Tras las recientes declaraciones de la ministra de Educación, que no han hecho sino reiterar otras anteriores, no me he podido resistir a escribir unas breves líneas.

¡Claro que los hijos no son de los padres! Ni de los padres ni de nadie. Pero sí que somos los padres los que les traemos al mundo, los criamos desde pequeños y los educamos para hacerlos hombres y mujeres de bien. Siempre a nuestro buen saber y entender, unas veces mejor, otras peor. ¡Claro que hay yihadistas, terroristas, maltratadores, pedófilos… que tienen hijos! ¡Claro que hay padres que no se ocupan de sus hijos! Eso lo sabemos, lo conocemos y el Estado ha de atender todos estos casos y ocuparse de que esos niños reciban una educación adecuada. El que haya ladrones no significa que todos lo seamos.

Pero eso no obsta a que el resto de los padres debamos dejar la educación de nuestros hijos en manos del Estado. Y no es que los padres seamos unos talibanes defendiendo a nuestros hijos, no. Nuestra Constitución tristemente para los que quieren meter sus sucias manos en las cabezas de nuestros hijos nos ampara. El Artículo 27 habla sobre la Educación y la enseñanza. Comienza diciendo que “Todos tienen derecho a la educación” y reconoce la “Libertad de enseñanza”, para continuar diciendo que esta educación tiene el objetivo del “desarrollo de la personalidad humana, en el respeto a los principios democráticos de convivencia y a los derechos y deberes fundamentales”. ¿En dónde dice aquí que el gobierno de turno pueda establecer los valores en los que se ha de educar mi hijo? Si, valores democráticos. Si, respeto a los derechos y deberes fundamentales. Todo eso lo tenemos claro todos los padres.

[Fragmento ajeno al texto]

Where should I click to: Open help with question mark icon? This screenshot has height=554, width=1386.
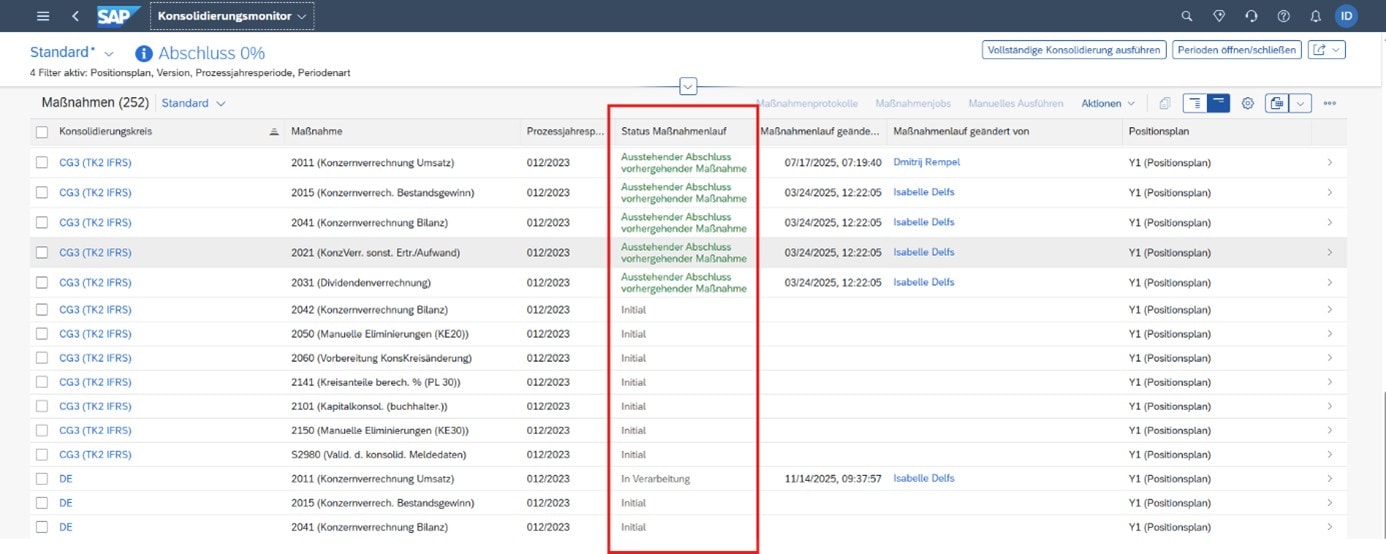(x=1283, y=16)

Pero ¿Dónde dice que hayamos de educarlos en el relativismo, o en el positivismo, o en la ideología de género? No señora Celaá. Los niños no son del Estado y está muy claro si seguimos leyendo este famoso Artículo 27 de la Constitución. Pues sí, este artículo nos dice como los poderes públicos, es decir, usted señora Celaá entre otros, usted como ministra y todo aquel consejero de Comunidad Autónoma con competencias en la materia, “debe garantizar el derecho que asiste a los padres para que sus hijos reciban la formación religiosa y MORAL que esté de acuerdo con sus propias convicciones”.

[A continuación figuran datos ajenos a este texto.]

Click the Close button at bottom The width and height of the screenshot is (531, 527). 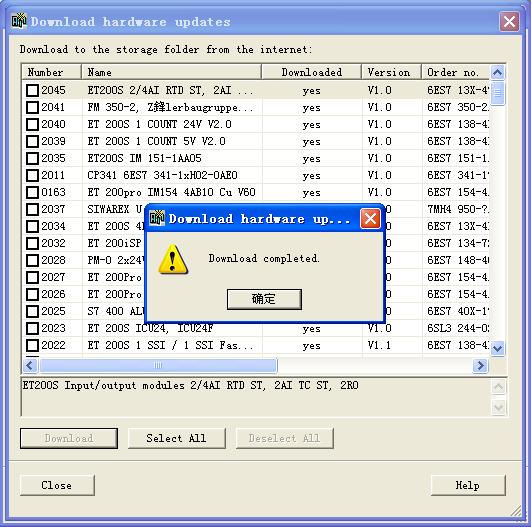click(57, 485)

No es difícil de leer y entender, aunque todo es posible. NI USTED, NI NADIE, puede adoctrinar a nuestros hijos. Usted tiene la obligación de garantizarnos a nosotros, LOS PADRES, que podamos educar a nuestros hijos con arreglo a nuestras propias convicciones.

En la etapa del señor Rodríguez Zapatero, incluso en Comunidades Autónomas gobernadas por otros partidos de distinto signo, muchos padres nos unimos y luchamos para defendernos frente a la intromisión de los poderes públicos en la educación de nuestros hijos, recibimos sentencias a favor y en contra, nos tumbaron el camino seguido por muchos, que fue la objeción de conciencia, pero reconoció el Tribunal Supremo en varias sentencias de del año 2009, este derecho establecido en el Artículo 27.3 de la Constitución, en relación con el Artículo 16 que nos garantiza la libertad ideológica, estableciendo estos dos artículos de la constitución como límites a la actividad educadora del estado.

El famoso pin parental adoptado por un partido y exigido para aprobar unos presupuestos no es otra cosa que en lo que desde hace años viene trabajando la federación ESPAÑA EDUCA EN LIBERTAD, el consentimiento informado, que no es otra cosa sino la transposición a la práctica del derecho consagrado a los padres por nuestra Constitución.

Nuestros hijos no son suyos señora Celaá y los padres y madres vamos a luchar para evitar la ideologización de la educación y el adoctrinamiento que ustedes o que en el futuro plantee cualquier tipo de Gobierno.